** Dataset records follows **
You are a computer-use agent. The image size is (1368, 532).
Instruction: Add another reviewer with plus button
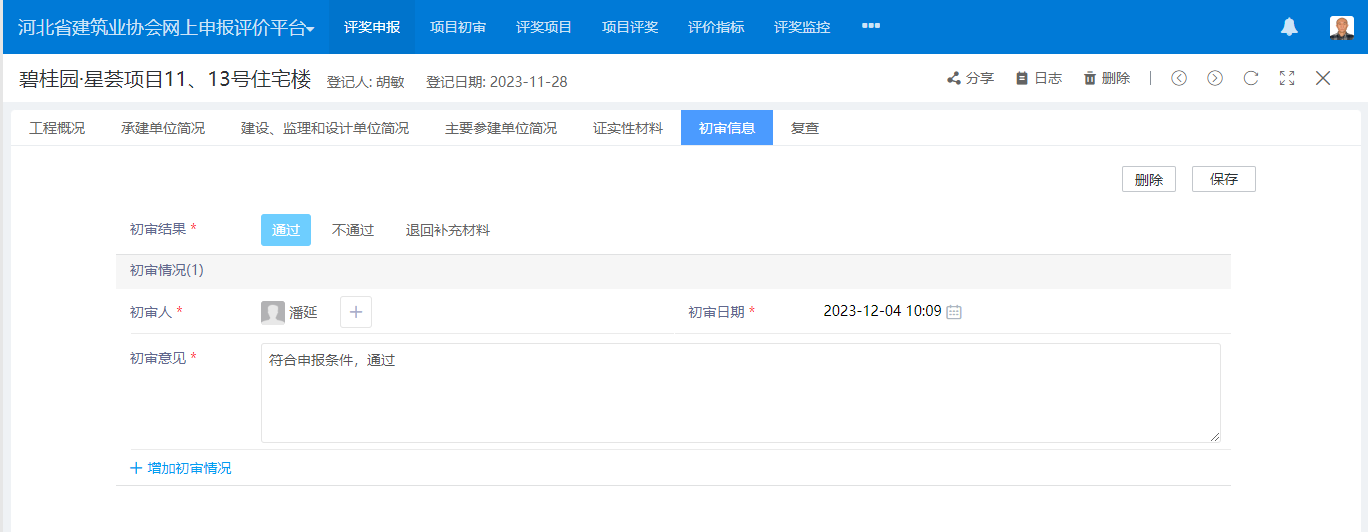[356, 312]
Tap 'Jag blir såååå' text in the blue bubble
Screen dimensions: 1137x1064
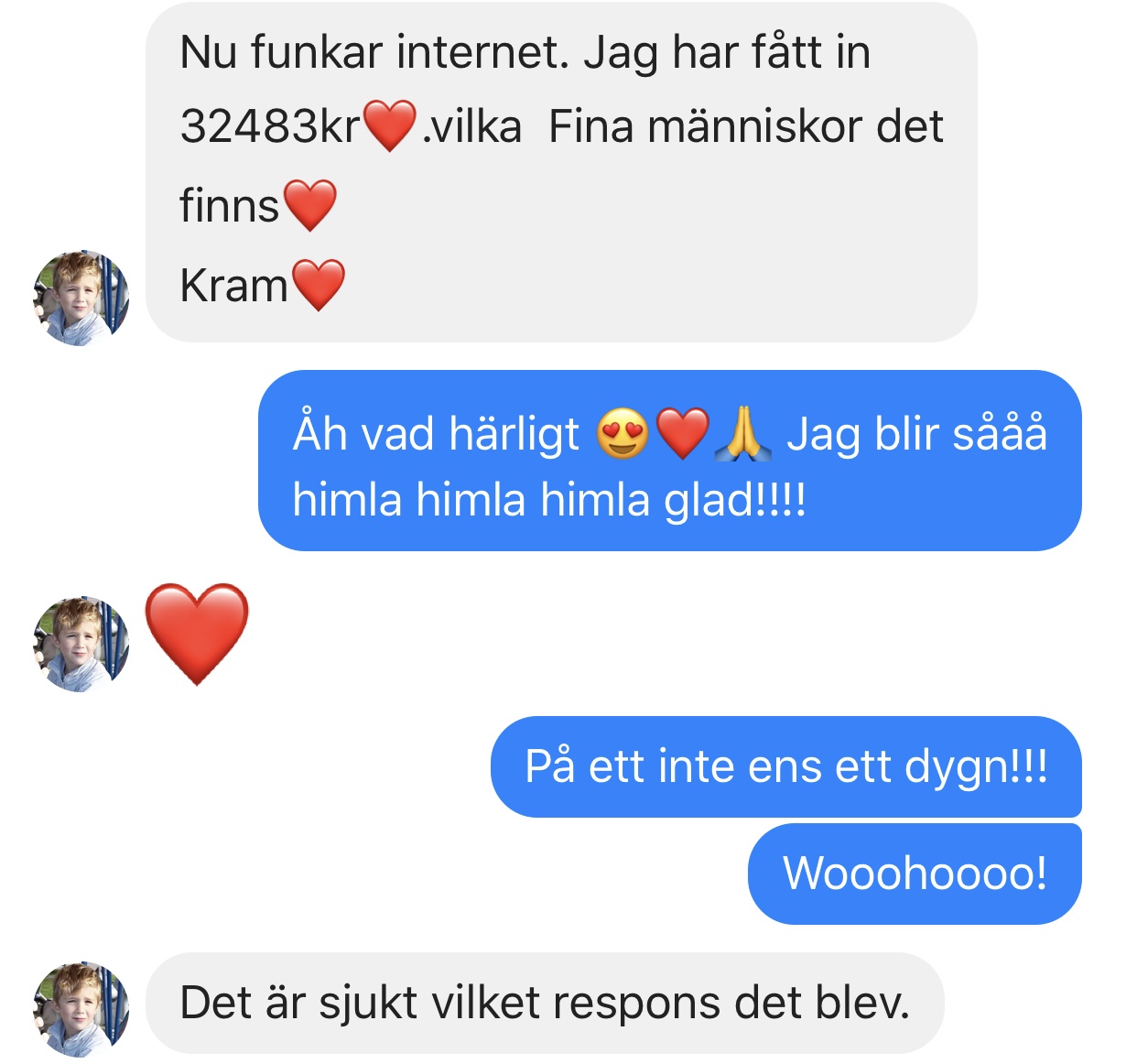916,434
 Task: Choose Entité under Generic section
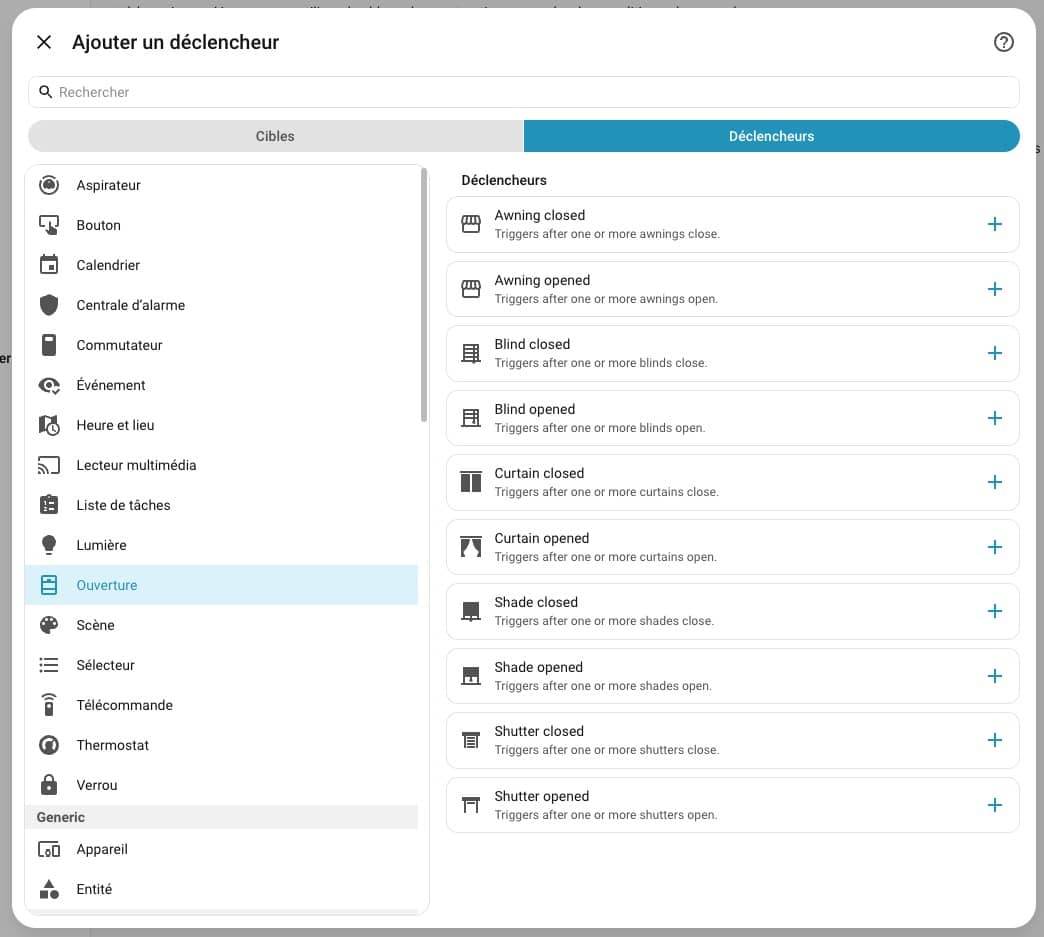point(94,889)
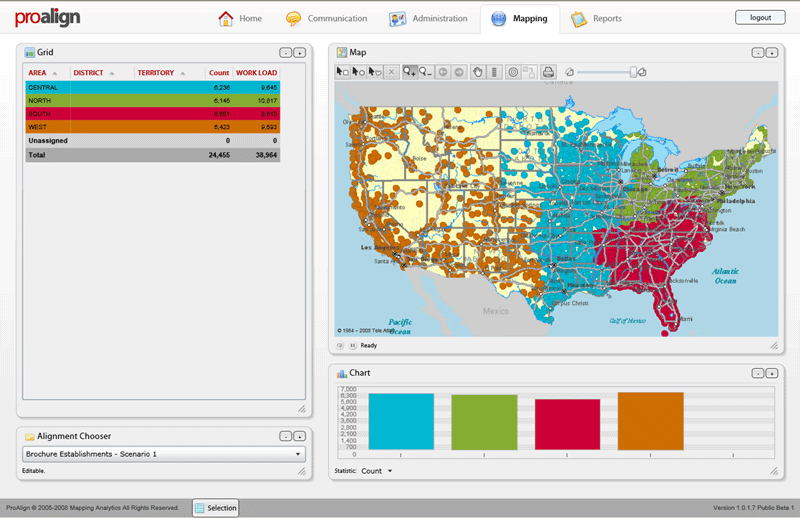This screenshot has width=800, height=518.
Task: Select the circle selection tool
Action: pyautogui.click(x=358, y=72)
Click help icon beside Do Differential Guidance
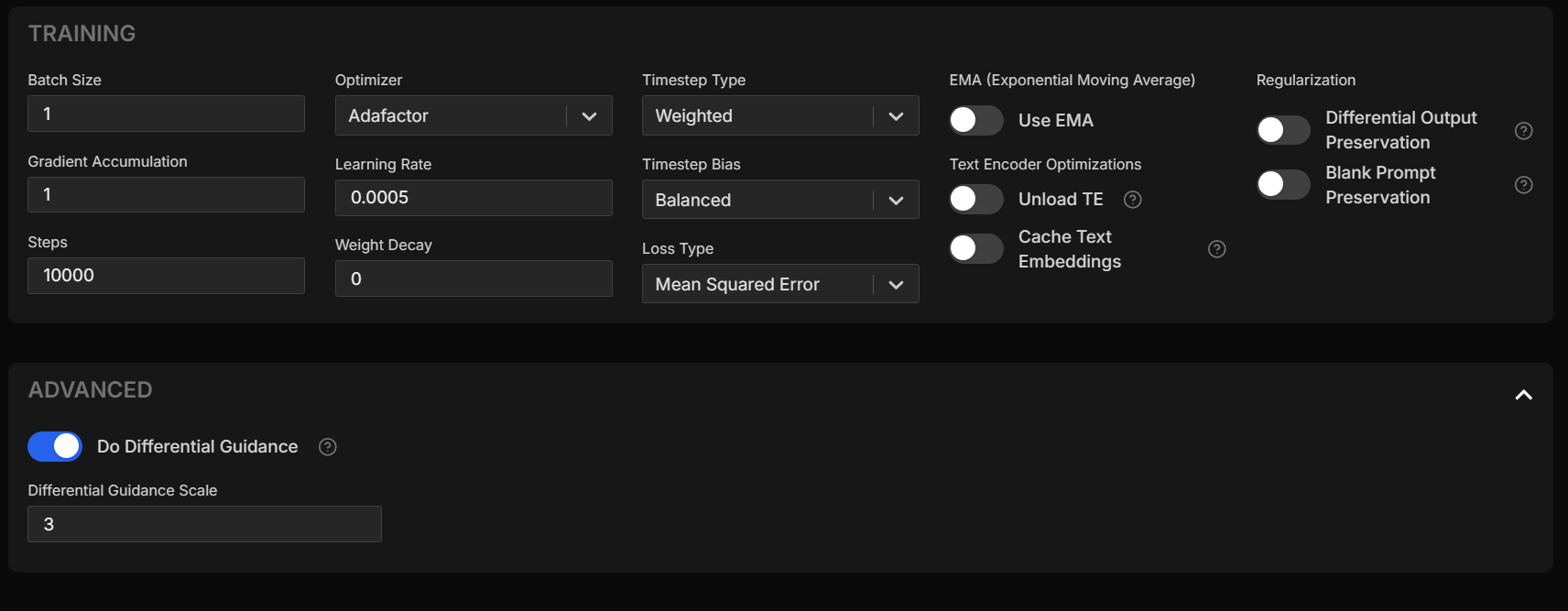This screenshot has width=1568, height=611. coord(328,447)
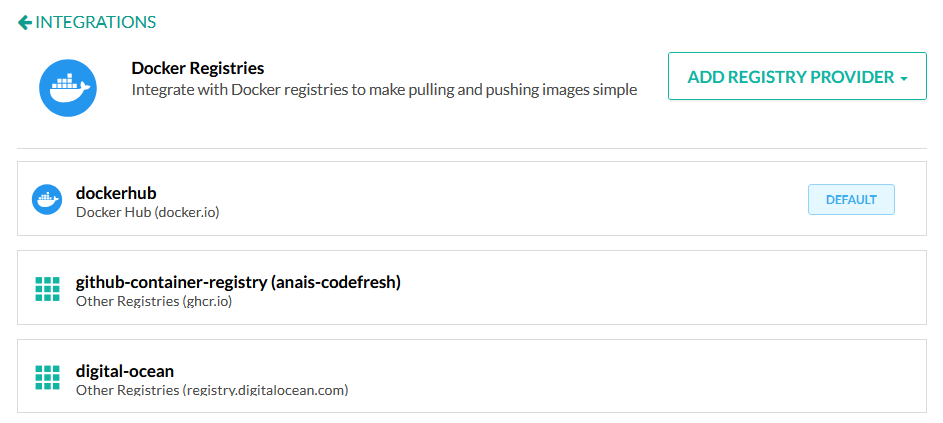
** End of Dataset records **
Description of the task ▸ Pictures should be omitted. Please return exactly the lines from the line that holds "Click help icon" through the end of the records.

Your response ▸
Click help icon beside Do Differential Guidance
This screenshot has width=1568, height=611. coord(328,447)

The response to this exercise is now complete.